Copy the passage about Job word for word, beginning at "These numerous questions" and stopping after "be answered yes?".

▶ Document extract:
····················
These numerous questions overwhelmed Job. He didn’t know the answers. He hadn’t thought about those things. Immediately, he is shown that he doesn’t run the universe and that he is not God. And, these were simply questions. The great moral questions God never brought up. If Job doesn’t know about mountain goats, can he truly grasp the concept of human suffering and the providence of God? He was demanding God to answer him, and yet, he couldn’t explain the everyday simple things.

 

There are great questions that you and I cannot answer. Oh, we can pretend to know, but we are neither in the position nor have the character of holiness to answer these questions. Job couldn’t answer about the mountain goat, but what about:

 

  • Prayers: which ones will be answered yes?
  • Allowing free-will, even if it hurts the innocent or blasphemies God’s name. Do you allow it or limit it?
  • What about those who have never heard of God? What do you do with them at the judgment?
  • When is it time to send Jesus to end all of this?
  • There is an appointed time to die. When do you decide that time for each person?
  • Do you allow Satan to do the worst to one of the best?

 

These are questions that only God can answer. This is what Job quickly learned. This is what you and I need to learn. We can be too smart for our own good. We can put everything in a neat category and think we have everything all figured out, but we don’t. We must stop trying to play God. We must stop trying to figure out whose in Heaven and who didn’t make it. Our knowledge can make us arrogant and that is dangerous.
····················
▶ Data extracts:
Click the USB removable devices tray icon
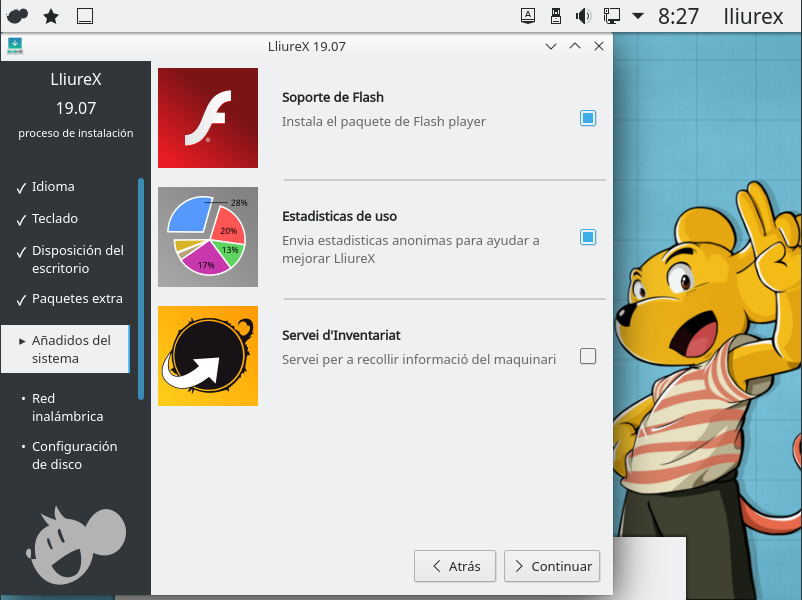Screen dimensions: 802x600 point(556,16)

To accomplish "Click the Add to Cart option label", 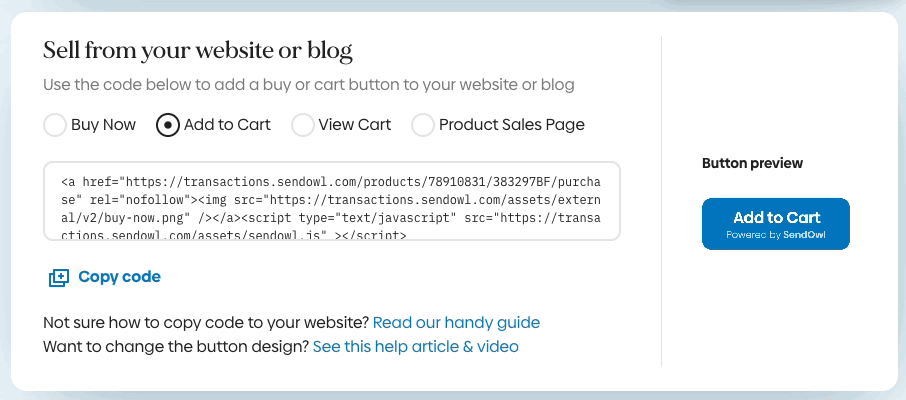I will tap(227, 125).
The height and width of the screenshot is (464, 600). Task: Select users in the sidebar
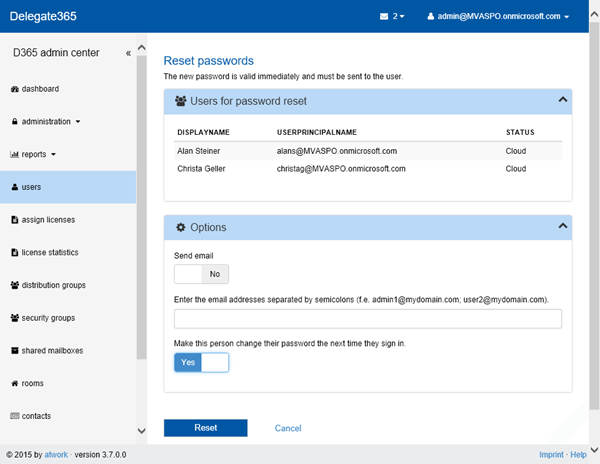pos(31,187)
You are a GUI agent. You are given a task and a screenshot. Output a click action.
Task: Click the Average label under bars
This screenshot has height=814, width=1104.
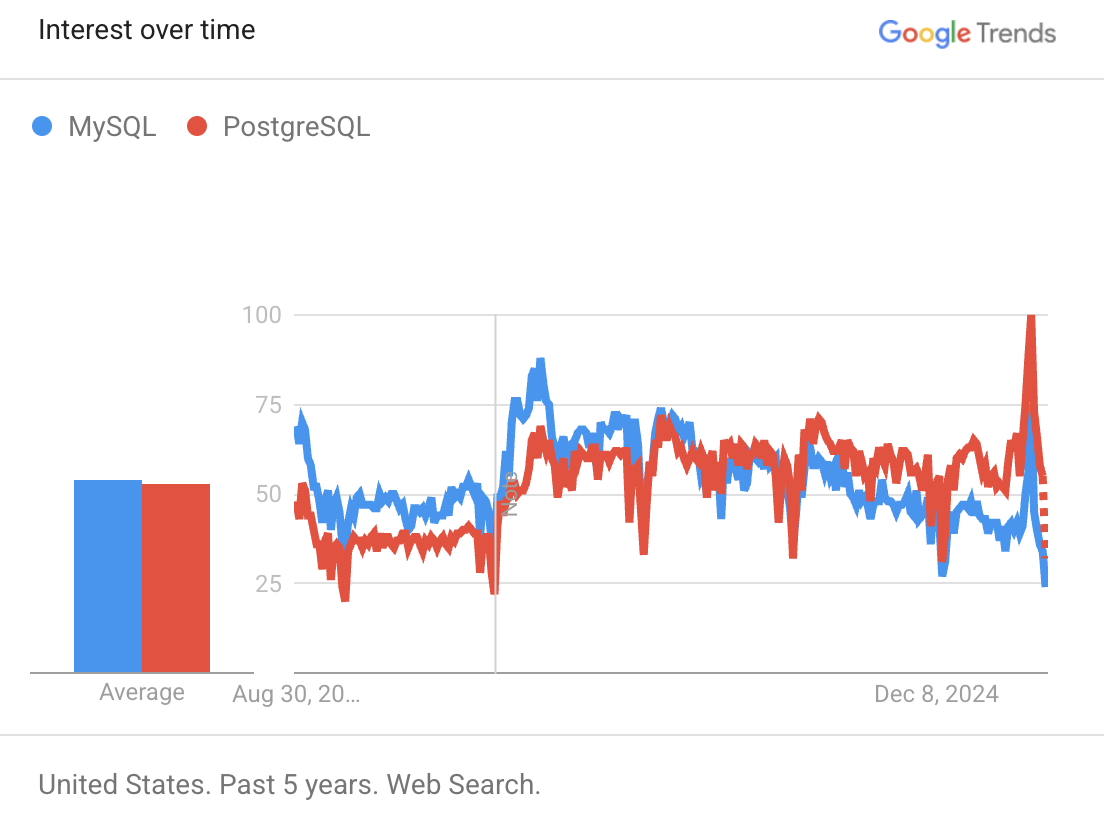(x=142, y=692)
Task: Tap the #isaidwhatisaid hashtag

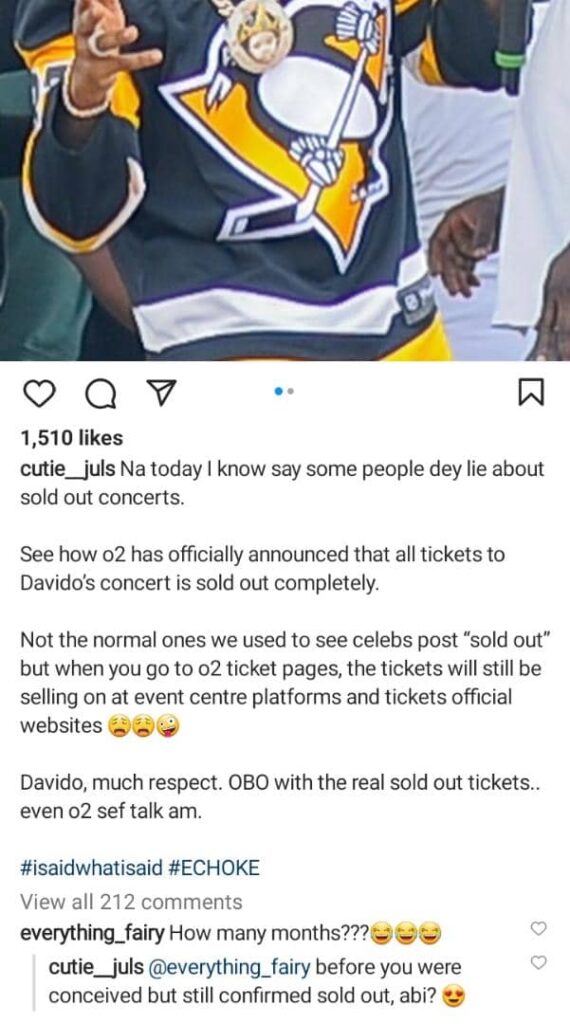Action: 91,868
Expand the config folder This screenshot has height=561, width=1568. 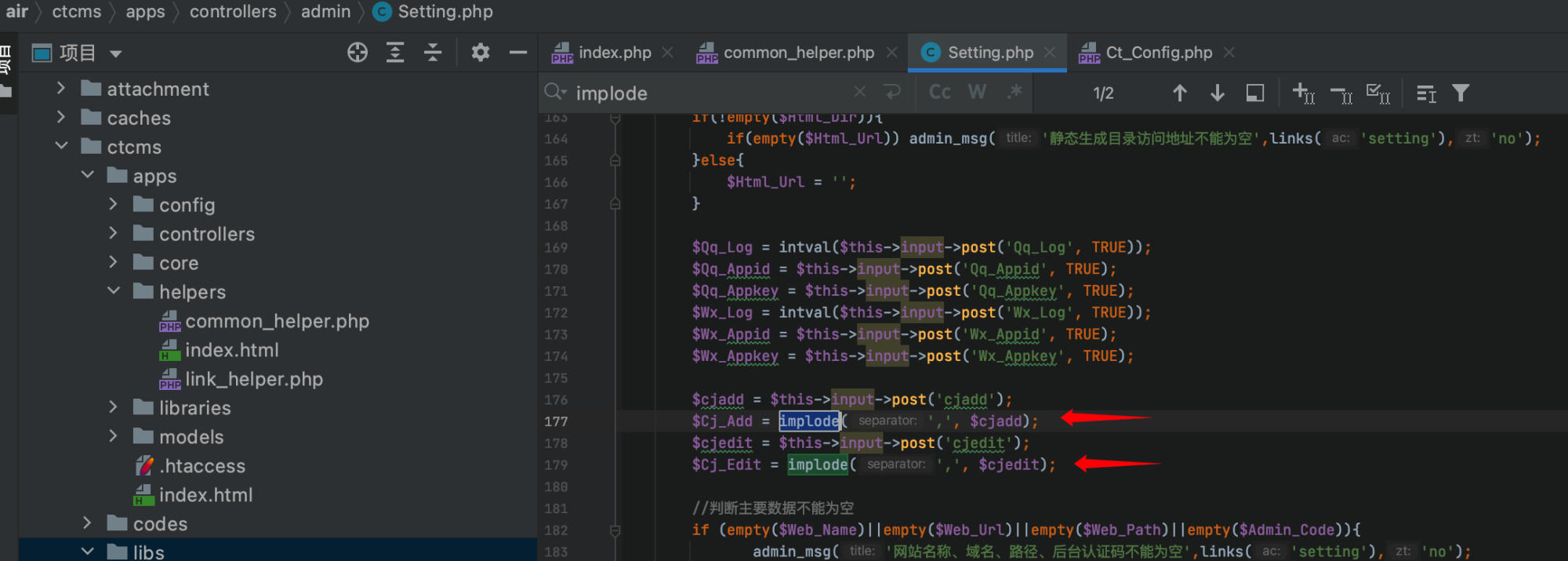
····················
▶ Reply:
These numerous questions overwhelmed Job. He didn’t know the answers. He hadn’t thought about those things. Immediately, he is shown that he doesn’t run the universe and that he is not God. And, these were simply questions. The great moral questions God never brought up. If Job doesn’t know about mountain goats, can he truly grasp the concept of human suffering and the providence of God? He was demanding God to answer him, and yet, he couldn’t explain the everyday simple things.

 

There are great questions that you and I cannot answer. Oh, we can pretend to know, but we are neither in the position nor have the character of holiness to answer these questions. Job couldn’t answer about the mountain goat, but what about:

 

  • Prayers: which ones will be answered yes?